I think we're very conscious that we have groups in our society who are not succeeding in the education system. We're proud of what has been achieved but for particularly Maori and Pacifika students who haven't been achieving, we need to look at what we're doing to turn that around. It's not just schools who can do that. The issue is how ready are students for education and a lot of that comes back to poverty and lack of support.
5. You were at Diocesan School for many years before Epsom: do wealthy schools provide children with more opportunity?
In my early career I worked at very different schools from these last two. There the focus was still on helping students to achieve the best they could in the classroom and outside of it. At a wealthy school there might be more opportunities for such things as trips and elite coaching because the parents can afford to support these.
6. What might many parents not know about their teenagers?
Sometimes their children feel quite pressured by their parents' expectations and they feel quite pressured by the expectations that schools put on them to achieve as well. We live in a very competitive world for families and children and sometimes there's a sense of 'if my daughter doesn't have this great list of extra-curricular activities she's not going to be seen as successful'. It has to be a balance.
7. Are children mollycoddled these days, do you think?
They certainly have less freedom than I or my children did because parents are so concerned about their safety and committed to providing them with as many extra-curricular activities as they can. It's important to ensure that children have time to relax and to create their own entertainment rather than having it all organised by adults.
8. As a parent, what are the three most important things you can teach your children?
I think it is respect for yourself and for others, confidence in yourself and the communication skills to talk about your own needs and those of others.
9. Can you teach girls sexual self-respect?
Yes, you can but it has to come from self-respect for yourself overall. Girls need to be able to identify what is healthy behaviour for them in all areas of their lives and recognise when their own standards are being abused. They need to have the courage to make their own choices and not be pressured or manipulated by others.

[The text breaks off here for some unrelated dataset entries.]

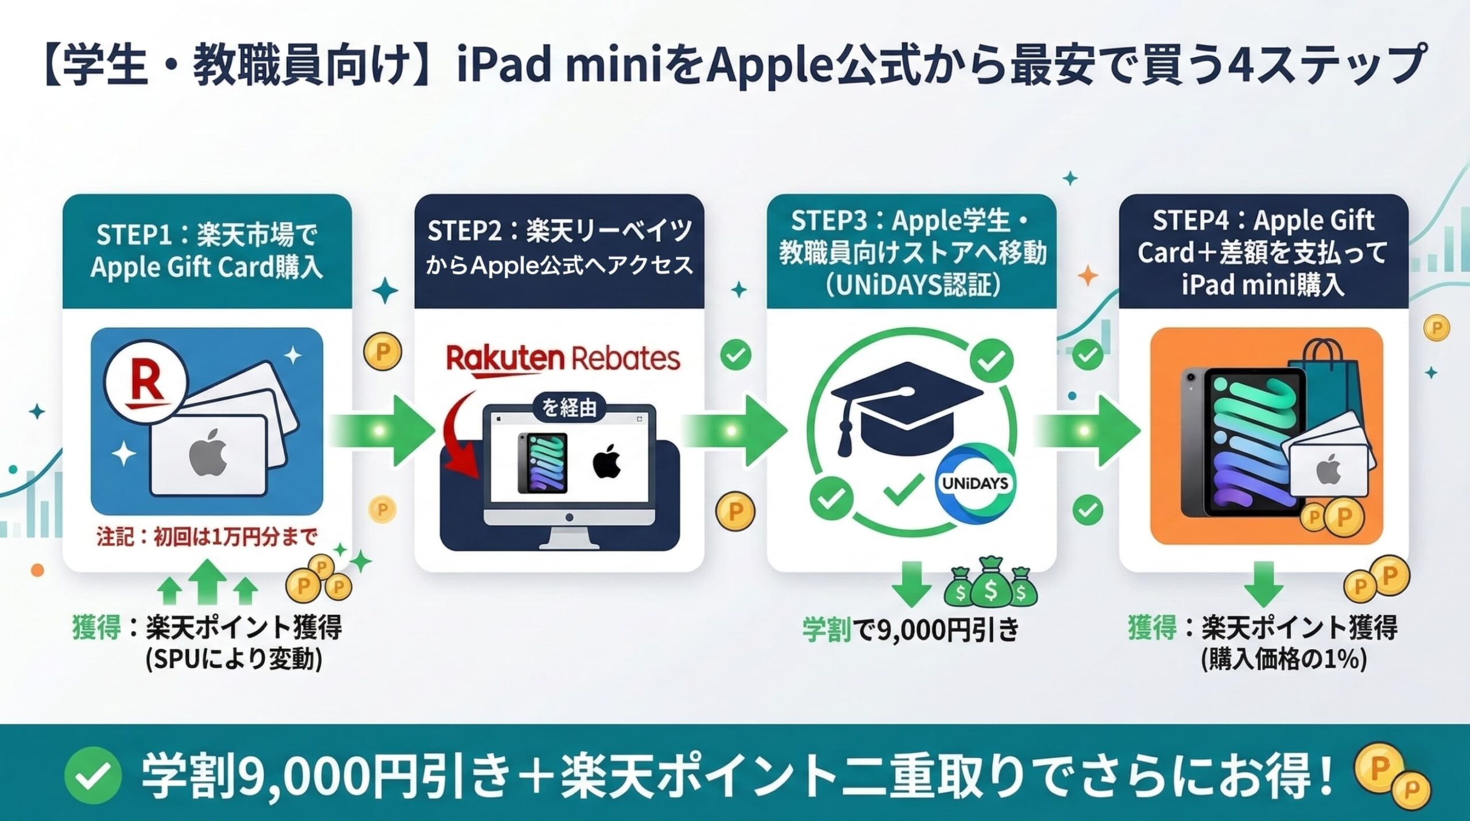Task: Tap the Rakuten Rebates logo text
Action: pos(563,359)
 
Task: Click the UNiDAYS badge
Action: pos(975,483)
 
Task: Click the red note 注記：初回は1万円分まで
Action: pos(207,537)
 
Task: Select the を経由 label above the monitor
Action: pos(569,408)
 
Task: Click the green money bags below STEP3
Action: pos(991,586)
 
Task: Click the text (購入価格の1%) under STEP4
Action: pos(1283,659)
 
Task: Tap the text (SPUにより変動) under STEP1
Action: pos(234,659)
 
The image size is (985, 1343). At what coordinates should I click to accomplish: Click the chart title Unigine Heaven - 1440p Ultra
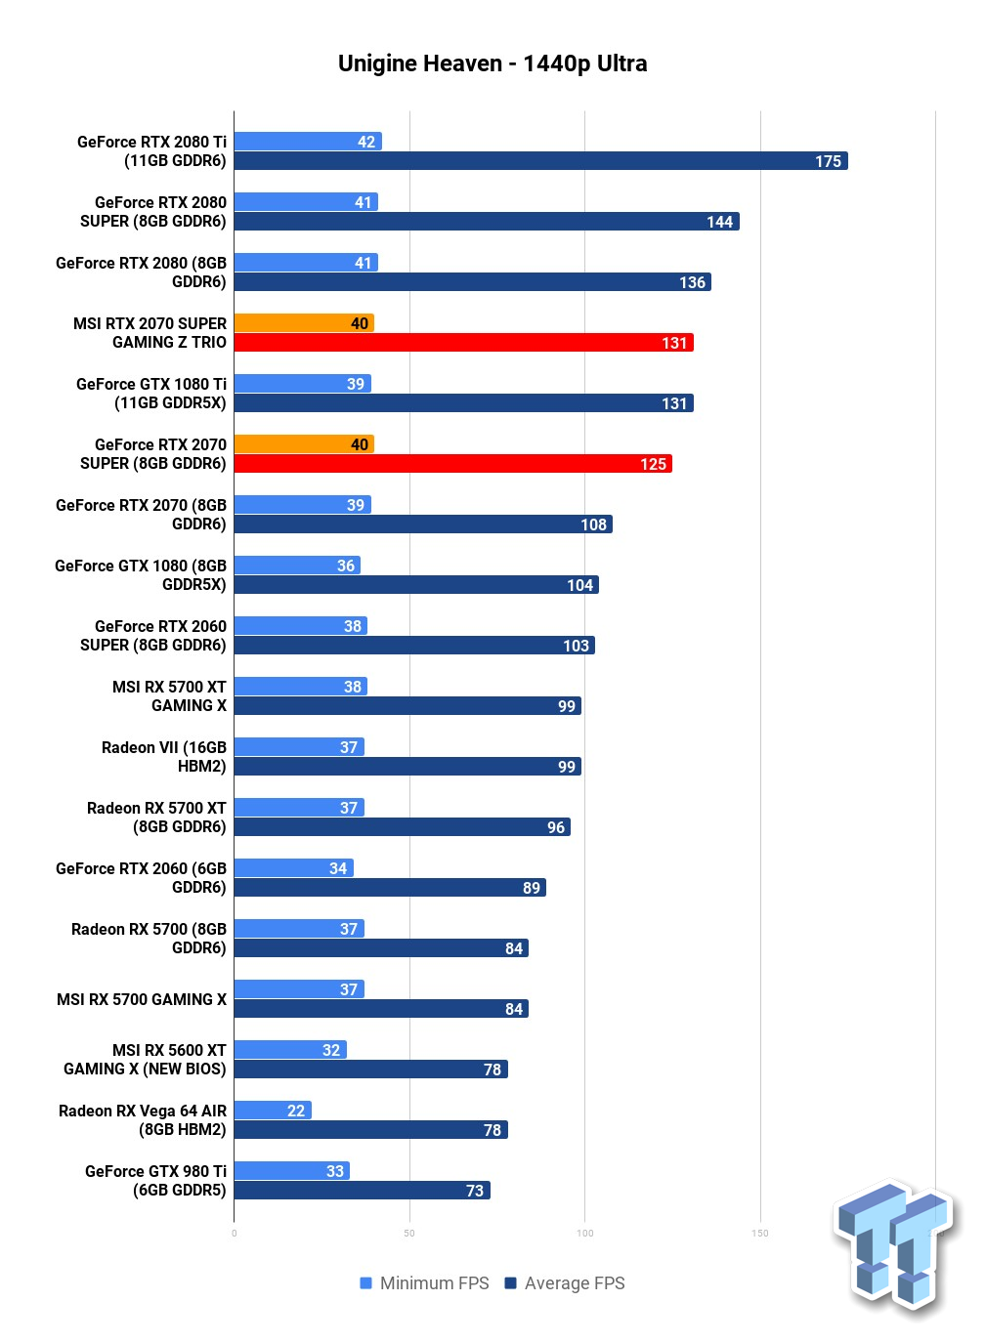pos(492,63)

10. The Roast Busters stories have highlighted studies showing some young girls don't believe they can say no to sex. Did that lack of awareness around consent surprise you?
Yes, because we work to make girls feel good about themselves and know that they have control over what they do and don't have to be pressured. We talk in health classes about the right to say no. But a lot of our girls would look at [the Roast Busters group] and say they are losers. There are lots of girls who would say 'that's not my world'.
11. Has pornography changed the way teenagers see sex, do you think?
Yes, I think it has because it is now so much more accessible but you don't have to view pornography to see manipulative and abusive images of sex. Many music videos and even advertising present very negative images of abuse of power in sexual relationships. Young people need to see much more positive images in their family and their community where warmth and caring provide love and support. They need to be able to think critically about how they and their friends are being manipulated and desensitised by the images they are exposed to.
12. I think a lot of parents have felt confused by the Roast Busters revelations. Is the world really so different for teenagers these days?
There's a lot of pressure out there that didn't exist in their parents' time with technology and media but essentially it comes down to people wanting to belong. And one of the biggest pressures that kids today have is wanting to be part of a group. And it's not all negative. There are some wonderful young people around who have a real sense of service and concern about what's happening in the world. Climate change or other issues and they want to help people in the community. It's so far from the Roast Busters and we have to keep that in mind. There are incredibly positive young people who are so committed to making the world a better place.